Extracted records:
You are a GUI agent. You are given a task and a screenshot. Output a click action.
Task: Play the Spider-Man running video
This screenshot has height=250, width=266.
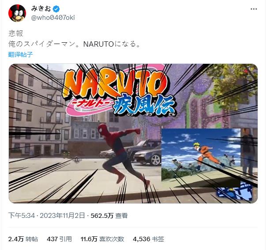pyautogui.click(x=133, y=133)
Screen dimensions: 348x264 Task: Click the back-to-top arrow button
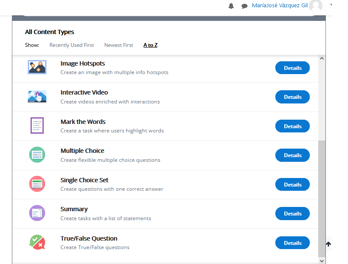click(x=328, y=244)
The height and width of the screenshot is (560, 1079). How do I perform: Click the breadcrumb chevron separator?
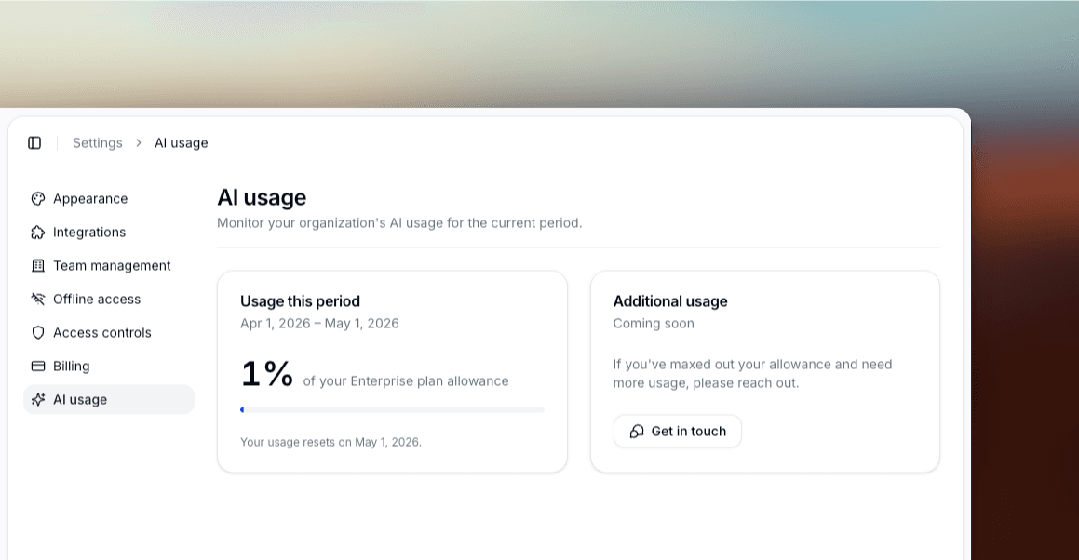click(138, 142)
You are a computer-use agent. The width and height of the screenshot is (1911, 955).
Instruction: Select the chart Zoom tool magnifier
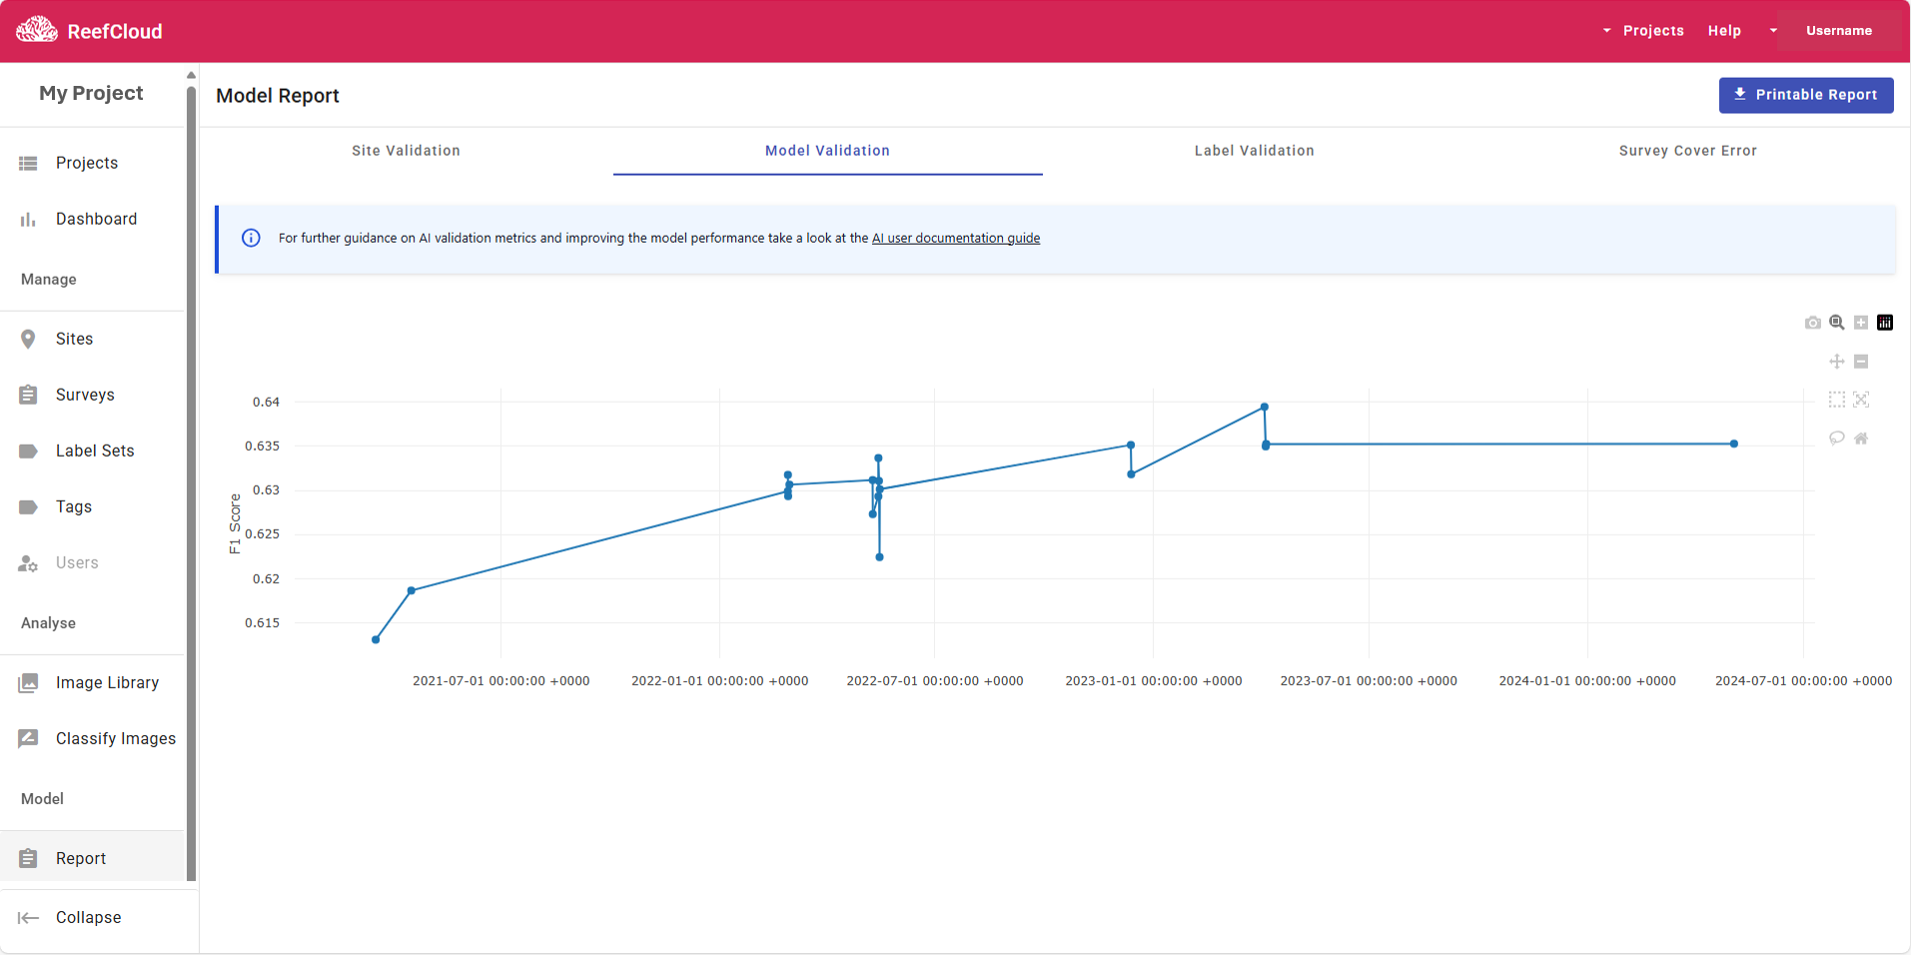tap(1836, 323)
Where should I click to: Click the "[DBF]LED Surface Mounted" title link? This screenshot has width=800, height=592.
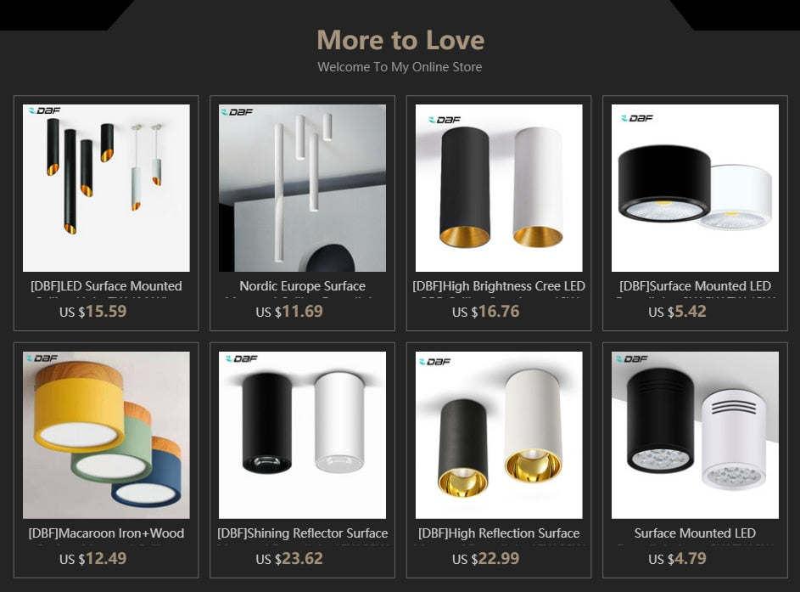point(106,286)
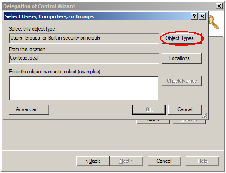This screenshot has width=226, height=173.
Task: Go to the previous step with < Back
Action: point(93,161)
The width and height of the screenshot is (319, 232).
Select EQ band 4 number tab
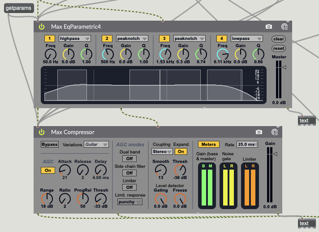point(221,39)
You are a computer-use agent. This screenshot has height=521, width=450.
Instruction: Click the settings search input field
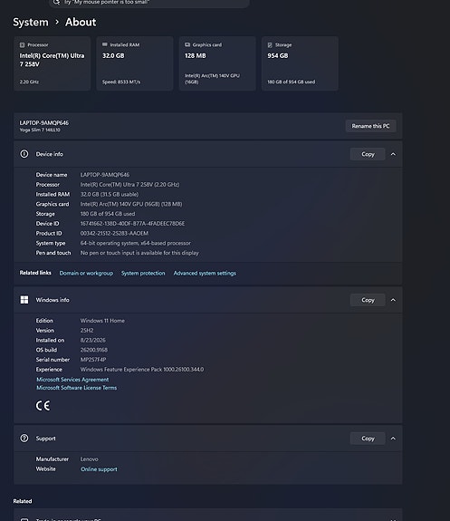coord(149,3)
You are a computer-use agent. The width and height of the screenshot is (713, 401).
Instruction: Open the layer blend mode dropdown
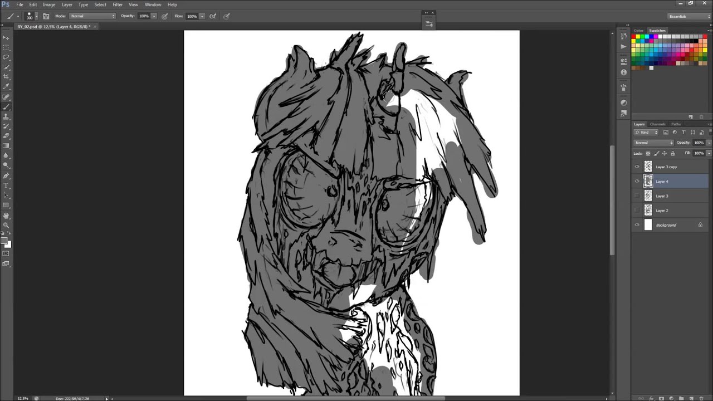tap(654, 143)
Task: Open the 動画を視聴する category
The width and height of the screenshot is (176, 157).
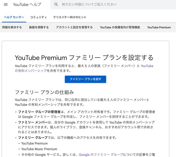Action: (39, 28)
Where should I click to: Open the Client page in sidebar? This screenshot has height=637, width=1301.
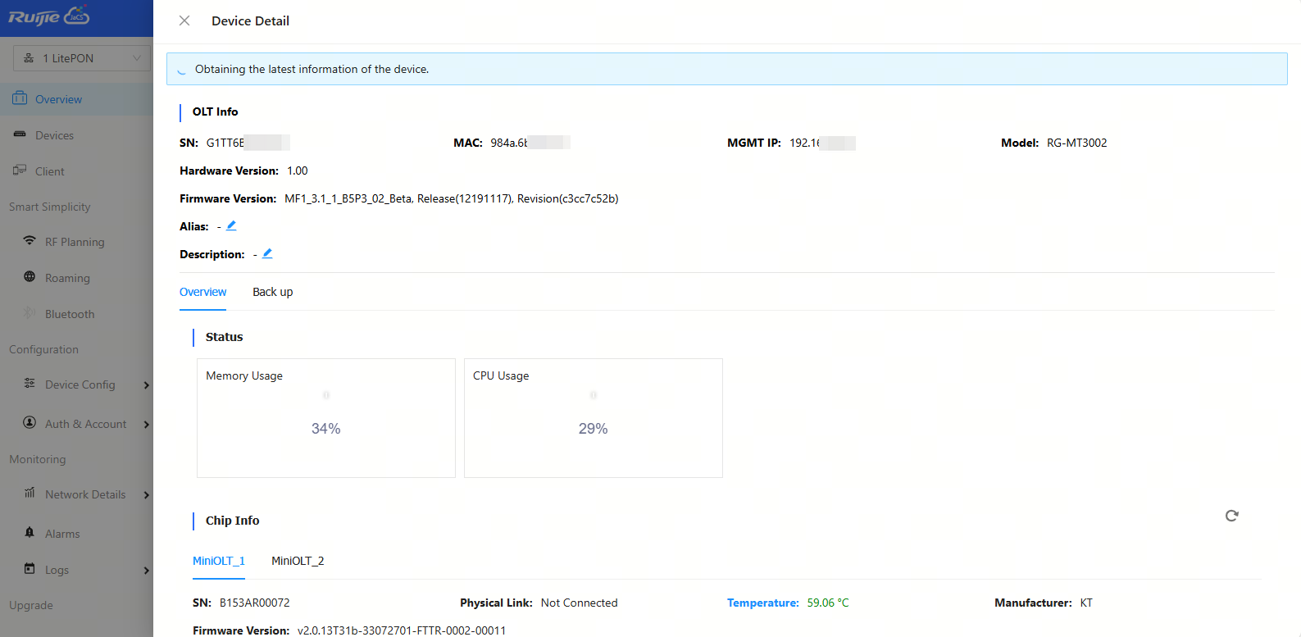[x=49, y=171]
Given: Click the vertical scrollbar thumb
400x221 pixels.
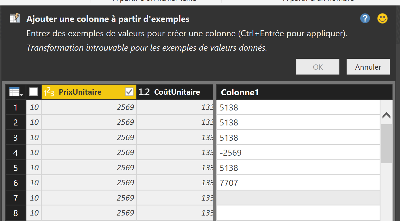Looking at the screenshot, I should (386, 144).
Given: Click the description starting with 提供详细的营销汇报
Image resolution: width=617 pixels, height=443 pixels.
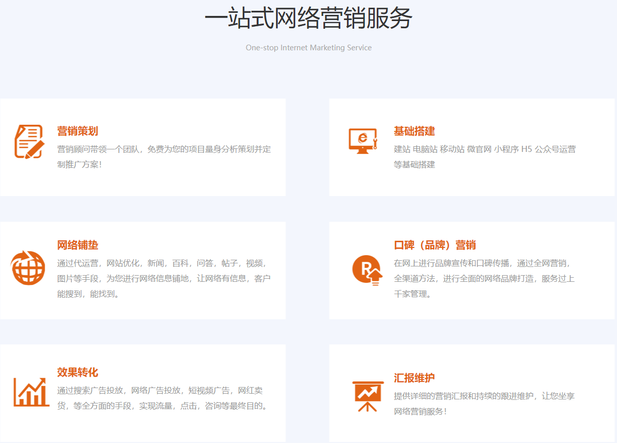Looking at the screenshot, I should (484, 403).
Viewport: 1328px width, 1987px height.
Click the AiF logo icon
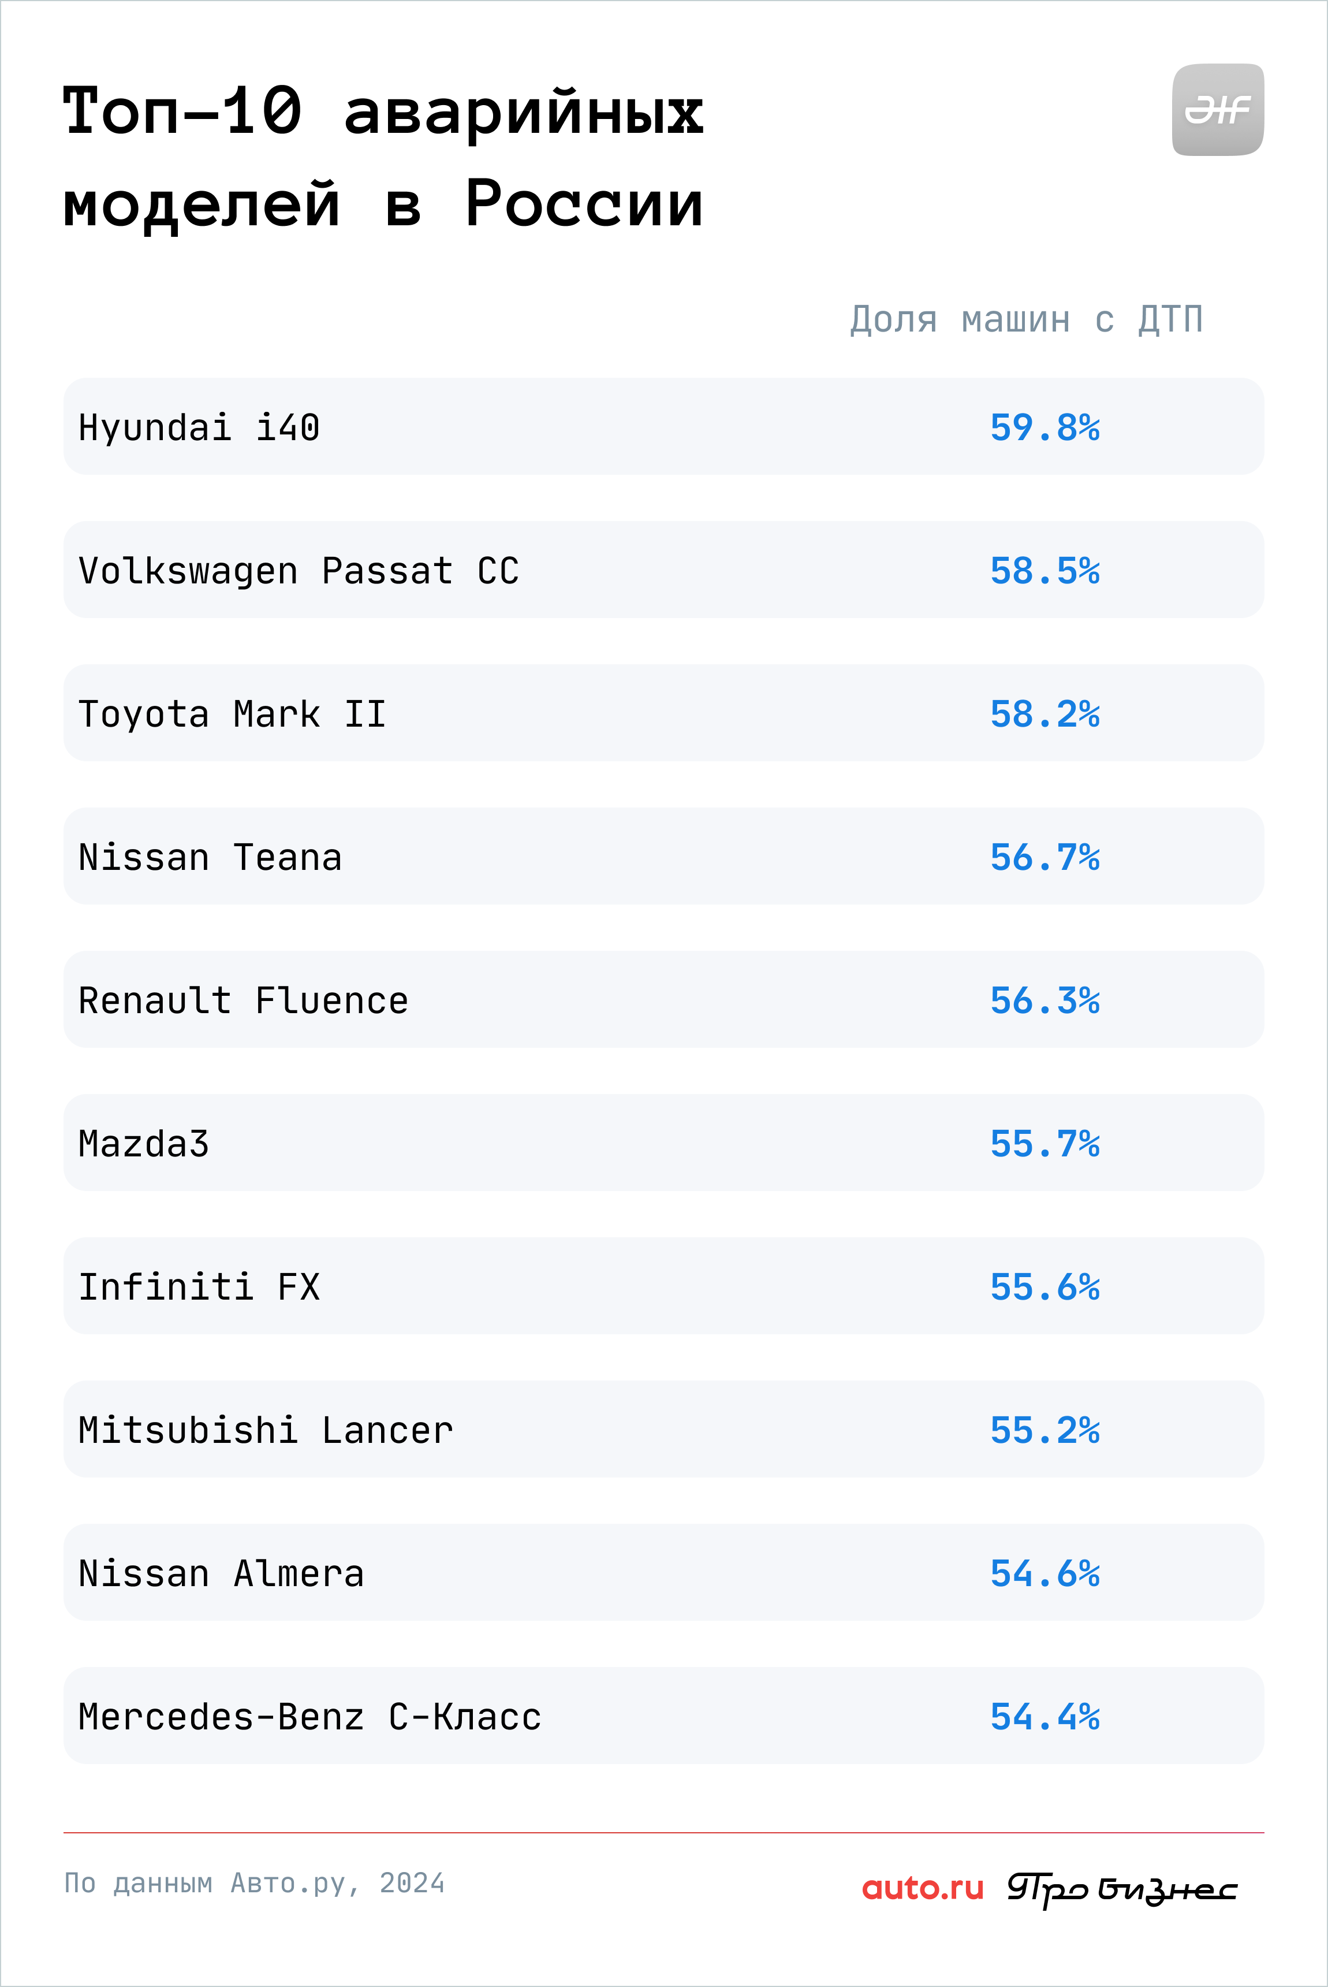[1217, 110]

About this task: Omit the pictures and give the material again, exactly and in full.

Result of the exercise:
You are a GUI agent. You are given a task and a screenshot. Output a click action.
Task: Play the Spider-Man running video
This screenshot has height=250, width=266.
pyautogui.click(x=133, y=133)
Screen dimensions: 348x264 Task: Click the back-to-top arrow button
click(x=328, y=244)
The height and width of the screenshot is (560, 1079). How do I perform: Click the breadcrumb chevron separator?
click(138, 142)
You are a computer-use agent. The width and height of the screenshot is (1911, 955).
Instruction: Select the chart Zoom tool magnifier
tap(1836, 323)
Where should I click to: Click the "[DBF]LED Surface Mounted" title link? This screenshot has width=800, height=592.
point(106,286)
This screenshot has width=226, height=173.
Task: Go to the previous step with < Back
Action: point(93,161)
The width and height of the screenshot is (319, 232).
Select EQ band 4 number tab
point(221,39)
You are a computer-use agent. This screenshot has height=521, width=450.
Instruction: Click the settings search input field
coord(149,3)
You are a computer-use agent. The width and height of the screenshot is (713, 401).
Instruction: Open the layer blend mode dropdown
tap(654, 143)
Task: Open the 動画を視聴する category
The width and height of the screenshot is (176, 157).
Action: (39, 28)
Where should I click to: Open the Client page in sidebar? This screenshot has height=637, width=1301.
[x=49, y=171]
Given: Click the vertical scrollbar thumb
400x221 pixels.
Looking at the screenshot, I should (386, 144).
Given: Click the description starting with 提供详细的营销汇报
Image resolution: width=617 pixels, height=443 pixels.
Looking at the screenshot, I should (484, 403).
Viewport: 1328px width, 1987px height.
Click the AiF logo icon
[1217, 110]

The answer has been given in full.